_To do_.
Reproduce the closing run of lines below verbatim, from the line that contains "1036x567 pixels." up to and including the final line.

Segment Start: Records supplied

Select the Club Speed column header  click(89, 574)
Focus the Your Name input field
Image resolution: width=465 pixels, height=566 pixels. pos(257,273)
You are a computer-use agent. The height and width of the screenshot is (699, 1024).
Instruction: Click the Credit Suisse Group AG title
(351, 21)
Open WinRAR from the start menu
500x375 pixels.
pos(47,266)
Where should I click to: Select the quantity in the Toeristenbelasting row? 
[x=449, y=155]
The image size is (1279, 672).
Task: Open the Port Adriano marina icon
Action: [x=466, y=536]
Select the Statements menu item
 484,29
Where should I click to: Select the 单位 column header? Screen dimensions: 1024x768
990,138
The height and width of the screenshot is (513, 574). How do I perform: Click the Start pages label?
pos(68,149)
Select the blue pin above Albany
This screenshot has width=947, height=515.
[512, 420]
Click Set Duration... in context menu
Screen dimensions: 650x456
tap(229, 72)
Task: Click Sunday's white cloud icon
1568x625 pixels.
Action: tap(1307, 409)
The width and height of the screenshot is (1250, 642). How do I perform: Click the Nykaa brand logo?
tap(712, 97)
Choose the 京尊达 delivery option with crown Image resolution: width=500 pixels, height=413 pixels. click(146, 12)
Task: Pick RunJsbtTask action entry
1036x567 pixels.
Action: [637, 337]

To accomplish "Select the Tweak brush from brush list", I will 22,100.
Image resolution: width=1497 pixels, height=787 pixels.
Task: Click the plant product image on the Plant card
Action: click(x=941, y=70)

Segment End: Records supplied

_Your response_.
1036x567 pixels.
Action: [637, 337]

To accomplish "Select the Tweak brush from brush list", I will 22,100.
Image resolution: width=1497 pixels, height=787 pixels.
Task: Click the plant product image on the Plant card
Action: click(x=941, y=70)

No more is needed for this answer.